» **GIVEN RECORDS**
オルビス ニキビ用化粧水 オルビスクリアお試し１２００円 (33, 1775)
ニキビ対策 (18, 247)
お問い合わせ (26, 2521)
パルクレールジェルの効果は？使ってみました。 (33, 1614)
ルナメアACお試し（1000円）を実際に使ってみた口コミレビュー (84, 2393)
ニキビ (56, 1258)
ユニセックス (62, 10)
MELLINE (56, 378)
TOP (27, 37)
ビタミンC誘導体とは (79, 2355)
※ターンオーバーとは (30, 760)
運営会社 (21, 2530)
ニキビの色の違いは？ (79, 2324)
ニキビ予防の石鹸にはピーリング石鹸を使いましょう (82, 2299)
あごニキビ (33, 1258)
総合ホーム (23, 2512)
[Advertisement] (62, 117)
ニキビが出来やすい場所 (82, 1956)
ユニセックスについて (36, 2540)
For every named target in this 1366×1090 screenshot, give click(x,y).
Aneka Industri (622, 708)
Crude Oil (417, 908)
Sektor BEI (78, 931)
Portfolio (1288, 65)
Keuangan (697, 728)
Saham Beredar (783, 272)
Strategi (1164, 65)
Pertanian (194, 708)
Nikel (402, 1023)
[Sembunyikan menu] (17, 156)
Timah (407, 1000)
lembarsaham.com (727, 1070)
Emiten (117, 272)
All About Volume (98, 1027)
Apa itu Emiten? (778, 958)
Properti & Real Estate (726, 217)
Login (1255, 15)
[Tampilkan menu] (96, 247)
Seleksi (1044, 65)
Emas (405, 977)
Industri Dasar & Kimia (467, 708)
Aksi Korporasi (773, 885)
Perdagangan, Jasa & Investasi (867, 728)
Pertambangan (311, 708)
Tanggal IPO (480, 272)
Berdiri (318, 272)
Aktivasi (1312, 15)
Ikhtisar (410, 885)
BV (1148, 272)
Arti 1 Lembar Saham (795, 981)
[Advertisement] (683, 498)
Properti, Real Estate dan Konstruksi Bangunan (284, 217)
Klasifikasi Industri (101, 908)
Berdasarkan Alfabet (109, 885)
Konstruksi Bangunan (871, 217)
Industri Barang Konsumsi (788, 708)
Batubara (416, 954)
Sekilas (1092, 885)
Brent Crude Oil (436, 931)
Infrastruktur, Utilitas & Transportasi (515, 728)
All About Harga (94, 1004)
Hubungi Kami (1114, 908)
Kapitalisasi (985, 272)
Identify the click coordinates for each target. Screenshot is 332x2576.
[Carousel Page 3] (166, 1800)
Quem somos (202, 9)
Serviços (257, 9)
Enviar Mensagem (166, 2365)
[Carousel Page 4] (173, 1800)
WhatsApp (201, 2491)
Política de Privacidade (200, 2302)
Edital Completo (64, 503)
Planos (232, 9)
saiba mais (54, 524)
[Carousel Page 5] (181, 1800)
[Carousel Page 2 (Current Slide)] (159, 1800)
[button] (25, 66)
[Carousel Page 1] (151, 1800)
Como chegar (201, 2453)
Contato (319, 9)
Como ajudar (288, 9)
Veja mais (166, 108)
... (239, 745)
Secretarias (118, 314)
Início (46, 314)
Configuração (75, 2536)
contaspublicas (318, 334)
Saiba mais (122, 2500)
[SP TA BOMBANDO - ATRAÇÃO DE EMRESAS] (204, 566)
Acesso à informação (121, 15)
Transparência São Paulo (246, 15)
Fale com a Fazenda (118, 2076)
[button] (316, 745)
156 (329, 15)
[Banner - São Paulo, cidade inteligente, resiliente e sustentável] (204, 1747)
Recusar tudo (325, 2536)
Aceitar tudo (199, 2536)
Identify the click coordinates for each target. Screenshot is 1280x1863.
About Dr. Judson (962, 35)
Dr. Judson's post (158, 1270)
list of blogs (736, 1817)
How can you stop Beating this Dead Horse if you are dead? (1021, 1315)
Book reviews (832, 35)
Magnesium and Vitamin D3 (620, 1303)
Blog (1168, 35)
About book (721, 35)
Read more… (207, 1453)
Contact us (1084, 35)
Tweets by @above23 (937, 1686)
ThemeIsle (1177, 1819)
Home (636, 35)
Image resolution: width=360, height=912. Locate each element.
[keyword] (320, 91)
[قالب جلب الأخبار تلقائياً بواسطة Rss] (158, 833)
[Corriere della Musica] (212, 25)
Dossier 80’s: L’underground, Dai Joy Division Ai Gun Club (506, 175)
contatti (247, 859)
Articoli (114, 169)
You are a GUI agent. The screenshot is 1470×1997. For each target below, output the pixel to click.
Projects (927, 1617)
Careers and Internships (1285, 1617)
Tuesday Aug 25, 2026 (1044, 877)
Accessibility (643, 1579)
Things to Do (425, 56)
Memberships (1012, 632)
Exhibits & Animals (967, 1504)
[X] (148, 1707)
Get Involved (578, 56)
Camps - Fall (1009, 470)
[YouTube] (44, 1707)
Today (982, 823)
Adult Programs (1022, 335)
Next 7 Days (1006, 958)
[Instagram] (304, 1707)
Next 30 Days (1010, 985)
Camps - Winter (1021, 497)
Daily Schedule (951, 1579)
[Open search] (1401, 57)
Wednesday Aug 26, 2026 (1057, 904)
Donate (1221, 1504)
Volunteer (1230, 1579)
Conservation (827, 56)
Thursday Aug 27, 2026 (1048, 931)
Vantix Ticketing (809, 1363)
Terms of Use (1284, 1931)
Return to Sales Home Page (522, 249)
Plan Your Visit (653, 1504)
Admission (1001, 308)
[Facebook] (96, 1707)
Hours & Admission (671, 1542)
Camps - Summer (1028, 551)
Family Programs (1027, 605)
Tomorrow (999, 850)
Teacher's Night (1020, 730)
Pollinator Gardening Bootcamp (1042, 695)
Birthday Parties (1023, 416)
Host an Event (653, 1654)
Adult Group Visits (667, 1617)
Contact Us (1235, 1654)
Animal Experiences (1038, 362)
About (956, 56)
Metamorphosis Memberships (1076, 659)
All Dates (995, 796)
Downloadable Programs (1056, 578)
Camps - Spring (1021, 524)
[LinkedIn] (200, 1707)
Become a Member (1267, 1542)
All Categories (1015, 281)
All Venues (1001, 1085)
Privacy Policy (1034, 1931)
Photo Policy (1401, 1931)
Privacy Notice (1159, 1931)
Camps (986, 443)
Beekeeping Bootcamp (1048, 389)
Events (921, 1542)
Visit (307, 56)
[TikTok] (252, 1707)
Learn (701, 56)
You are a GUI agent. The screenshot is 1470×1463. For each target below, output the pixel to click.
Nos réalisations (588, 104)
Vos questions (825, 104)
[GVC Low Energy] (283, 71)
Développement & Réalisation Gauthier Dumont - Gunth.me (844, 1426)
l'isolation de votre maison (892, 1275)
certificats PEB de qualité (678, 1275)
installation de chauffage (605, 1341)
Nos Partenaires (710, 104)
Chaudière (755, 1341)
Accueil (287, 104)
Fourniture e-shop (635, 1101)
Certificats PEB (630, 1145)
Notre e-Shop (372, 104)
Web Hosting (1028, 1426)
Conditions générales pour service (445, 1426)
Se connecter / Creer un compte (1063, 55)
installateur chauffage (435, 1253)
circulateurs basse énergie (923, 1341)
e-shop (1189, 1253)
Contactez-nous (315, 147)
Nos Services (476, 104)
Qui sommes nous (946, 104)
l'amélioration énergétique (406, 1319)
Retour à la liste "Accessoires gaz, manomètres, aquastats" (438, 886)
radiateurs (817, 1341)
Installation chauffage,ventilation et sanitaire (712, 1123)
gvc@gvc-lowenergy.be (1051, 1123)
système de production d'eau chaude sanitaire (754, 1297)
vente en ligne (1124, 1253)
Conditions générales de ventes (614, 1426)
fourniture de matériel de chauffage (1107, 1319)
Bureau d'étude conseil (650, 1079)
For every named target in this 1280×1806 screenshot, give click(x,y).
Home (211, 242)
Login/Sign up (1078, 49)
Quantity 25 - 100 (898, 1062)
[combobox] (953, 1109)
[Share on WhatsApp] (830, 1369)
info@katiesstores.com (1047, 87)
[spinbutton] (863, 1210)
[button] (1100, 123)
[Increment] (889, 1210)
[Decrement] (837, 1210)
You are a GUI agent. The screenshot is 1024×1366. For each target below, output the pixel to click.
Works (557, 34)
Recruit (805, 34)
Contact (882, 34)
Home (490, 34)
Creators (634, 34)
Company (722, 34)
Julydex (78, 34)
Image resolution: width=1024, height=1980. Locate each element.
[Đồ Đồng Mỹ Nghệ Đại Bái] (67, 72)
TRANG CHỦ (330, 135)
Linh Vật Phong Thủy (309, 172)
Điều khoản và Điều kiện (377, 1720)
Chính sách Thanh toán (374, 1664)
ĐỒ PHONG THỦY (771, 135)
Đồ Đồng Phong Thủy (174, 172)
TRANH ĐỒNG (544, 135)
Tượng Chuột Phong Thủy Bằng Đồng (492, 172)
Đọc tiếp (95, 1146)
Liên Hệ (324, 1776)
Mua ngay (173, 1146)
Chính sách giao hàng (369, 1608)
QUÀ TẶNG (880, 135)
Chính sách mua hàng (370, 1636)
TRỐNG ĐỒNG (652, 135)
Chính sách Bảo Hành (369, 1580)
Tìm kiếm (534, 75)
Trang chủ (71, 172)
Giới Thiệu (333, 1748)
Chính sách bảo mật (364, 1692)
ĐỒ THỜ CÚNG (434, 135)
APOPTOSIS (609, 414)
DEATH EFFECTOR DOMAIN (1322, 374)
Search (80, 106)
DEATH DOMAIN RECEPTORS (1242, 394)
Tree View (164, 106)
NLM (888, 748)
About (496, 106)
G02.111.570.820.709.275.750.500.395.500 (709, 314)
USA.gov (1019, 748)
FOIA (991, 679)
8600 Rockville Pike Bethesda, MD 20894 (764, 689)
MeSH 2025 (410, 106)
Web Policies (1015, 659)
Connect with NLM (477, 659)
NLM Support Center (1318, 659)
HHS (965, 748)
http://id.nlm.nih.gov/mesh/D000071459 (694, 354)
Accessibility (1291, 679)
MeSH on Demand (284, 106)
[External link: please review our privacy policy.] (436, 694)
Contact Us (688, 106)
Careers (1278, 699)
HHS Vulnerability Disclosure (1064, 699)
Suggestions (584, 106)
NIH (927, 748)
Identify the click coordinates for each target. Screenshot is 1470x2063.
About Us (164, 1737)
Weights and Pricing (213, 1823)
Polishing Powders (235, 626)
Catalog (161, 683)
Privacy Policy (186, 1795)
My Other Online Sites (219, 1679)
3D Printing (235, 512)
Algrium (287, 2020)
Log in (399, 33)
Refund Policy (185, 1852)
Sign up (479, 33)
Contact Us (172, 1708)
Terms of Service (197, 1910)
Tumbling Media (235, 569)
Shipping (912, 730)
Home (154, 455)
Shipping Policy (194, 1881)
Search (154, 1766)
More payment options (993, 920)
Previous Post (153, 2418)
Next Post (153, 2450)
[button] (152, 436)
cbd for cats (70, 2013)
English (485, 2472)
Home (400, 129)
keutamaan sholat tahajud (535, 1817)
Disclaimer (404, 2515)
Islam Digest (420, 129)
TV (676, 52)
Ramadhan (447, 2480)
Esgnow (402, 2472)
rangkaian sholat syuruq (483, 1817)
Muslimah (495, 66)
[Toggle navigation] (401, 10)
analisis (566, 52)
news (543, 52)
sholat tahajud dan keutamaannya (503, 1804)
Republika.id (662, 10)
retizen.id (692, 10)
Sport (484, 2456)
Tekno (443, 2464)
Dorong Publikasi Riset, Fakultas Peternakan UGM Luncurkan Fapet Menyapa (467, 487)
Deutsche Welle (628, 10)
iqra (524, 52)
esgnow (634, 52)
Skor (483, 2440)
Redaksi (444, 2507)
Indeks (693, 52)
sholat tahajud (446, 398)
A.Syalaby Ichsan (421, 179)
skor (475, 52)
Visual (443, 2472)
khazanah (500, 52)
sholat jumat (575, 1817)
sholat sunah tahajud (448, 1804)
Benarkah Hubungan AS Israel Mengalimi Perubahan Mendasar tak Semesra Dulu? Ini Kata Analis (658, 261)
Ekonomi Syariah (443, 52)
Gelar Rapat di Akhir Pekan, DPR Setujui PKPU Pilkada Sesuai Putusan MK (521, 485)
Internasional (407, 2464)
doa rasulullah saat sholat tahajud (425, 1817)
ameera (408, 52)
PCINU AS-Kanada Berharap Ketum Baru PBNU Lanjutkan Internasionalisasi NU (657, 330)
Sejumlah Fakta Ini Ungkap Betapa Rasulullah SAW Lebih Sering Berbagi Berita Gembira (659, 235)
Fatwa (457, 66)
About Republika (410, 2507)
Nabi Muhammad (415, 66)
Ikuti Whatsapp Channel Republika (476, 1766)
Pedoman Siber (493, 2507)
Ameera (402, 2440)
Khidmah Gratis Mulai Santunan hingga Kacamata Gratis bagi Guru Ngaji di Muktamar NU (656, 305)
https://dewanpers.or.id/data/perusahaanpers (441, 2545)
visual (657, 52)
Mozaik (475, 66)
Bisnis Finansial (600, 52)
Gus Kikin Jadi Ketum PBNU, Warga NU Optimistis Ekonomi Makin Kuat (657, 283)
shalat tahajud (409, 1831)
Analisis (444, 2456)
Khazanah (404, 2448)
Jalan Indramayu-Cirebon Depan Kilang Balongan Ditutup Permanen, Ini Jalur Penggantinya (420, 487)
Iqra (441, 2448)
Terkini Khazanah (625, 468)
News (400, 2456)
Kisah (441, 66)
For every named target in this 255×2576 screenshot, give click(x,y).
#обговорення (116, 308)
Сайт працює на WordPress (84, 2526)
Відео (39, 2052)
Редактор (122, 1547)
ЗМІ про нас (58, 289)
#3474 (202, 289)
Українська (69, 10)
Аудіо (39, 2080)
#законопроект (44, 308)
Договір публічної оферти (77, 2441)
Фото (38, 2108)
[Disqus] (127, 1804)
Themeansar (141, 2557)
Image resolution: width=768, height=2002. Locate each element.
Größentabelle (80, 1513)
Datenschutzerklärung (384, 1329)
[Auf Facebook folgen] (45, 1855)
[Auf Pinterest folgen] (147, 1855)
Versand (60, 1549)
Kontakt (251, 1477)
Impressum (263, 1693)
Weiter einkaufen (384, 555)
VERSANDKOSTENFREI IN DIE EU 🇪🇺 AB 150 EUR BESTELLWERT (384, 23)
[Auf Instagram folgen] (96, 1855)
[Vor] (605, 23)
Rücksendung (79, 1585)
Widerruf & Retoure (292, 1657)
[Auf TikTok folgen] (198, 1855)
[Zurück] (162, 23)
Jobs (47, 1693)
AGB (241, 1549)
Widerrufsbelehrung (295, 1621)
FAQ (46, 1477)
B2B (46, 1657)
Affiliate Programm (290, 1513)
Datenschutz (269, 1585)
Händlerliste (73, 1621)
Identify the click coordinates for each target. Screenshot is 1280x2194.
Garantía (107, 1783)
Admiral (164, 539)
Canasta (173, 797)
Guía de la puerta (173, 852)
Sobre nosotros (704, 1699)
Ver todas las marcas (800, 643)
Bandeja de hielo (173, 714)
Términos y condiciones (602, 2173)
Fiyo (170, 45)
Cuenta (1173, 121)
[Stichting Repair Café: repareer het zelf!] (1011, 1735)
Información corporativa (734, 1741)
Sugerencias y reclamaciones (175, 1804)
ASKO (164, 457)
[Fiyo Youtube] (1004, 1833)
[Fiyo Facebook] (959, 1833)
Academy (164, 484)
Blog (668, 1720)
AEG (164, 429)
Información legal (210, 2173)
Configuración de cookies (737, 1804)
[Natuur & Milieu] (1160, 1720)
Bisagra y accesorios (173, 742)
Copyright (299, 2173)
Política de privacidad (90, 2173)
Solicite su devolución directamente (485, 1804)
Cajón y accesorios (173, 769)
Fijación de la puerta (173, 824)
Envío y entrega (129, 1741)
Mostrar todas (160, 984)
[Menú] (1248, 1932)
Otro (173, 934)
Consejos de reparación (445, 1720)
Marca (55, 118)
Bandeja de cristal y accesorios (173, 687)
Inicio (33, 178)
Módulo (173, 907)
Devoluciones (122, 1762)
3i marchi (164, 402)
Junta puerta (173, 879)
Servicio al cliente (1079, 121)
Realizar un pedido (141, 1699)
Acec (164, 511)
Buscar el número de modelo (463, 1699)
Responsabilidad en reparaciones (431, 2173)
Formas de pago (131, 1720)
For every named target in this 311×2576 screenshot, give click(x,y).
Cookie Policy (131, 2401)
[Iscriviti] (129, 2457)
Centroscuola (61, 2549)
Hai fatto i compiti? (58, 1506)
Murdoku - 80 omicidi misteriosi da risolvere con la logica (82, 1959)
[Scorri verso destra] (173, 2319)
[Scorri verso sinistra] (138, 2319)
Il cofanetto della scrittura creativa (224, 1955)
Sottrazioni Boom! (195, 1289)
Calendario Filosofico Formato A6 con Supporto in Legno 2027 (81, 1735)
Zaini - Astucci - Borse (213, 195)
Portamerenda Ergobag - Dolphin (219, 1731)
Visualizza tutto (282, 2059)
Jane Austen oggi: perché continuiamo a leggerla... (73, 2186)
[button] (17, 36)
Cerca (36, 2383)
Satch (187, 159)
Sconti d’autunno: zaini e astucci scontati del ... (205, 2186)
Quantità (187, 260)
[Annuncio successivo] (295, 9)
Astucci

» **WORK REQUEST**
Return the span of lines in the data above that opens at the line with "Infrastruktur, Utilitas &" and closes at the line with "Quem somos (202, 9)", exactly, ends included, nothing else.

» **RESPONSE**
Infrastruktur, Utilitas & Transportasi (515, 728)
All About Harga (94, 1004)
Hubungi Kami (1114, 908)
Kapitalisasi (985, 272)
Identify the click coordinates for each target. Screenshot is 332x2576.
[Carousel Page 3] (166, 1800)
Quem somos (202, 9)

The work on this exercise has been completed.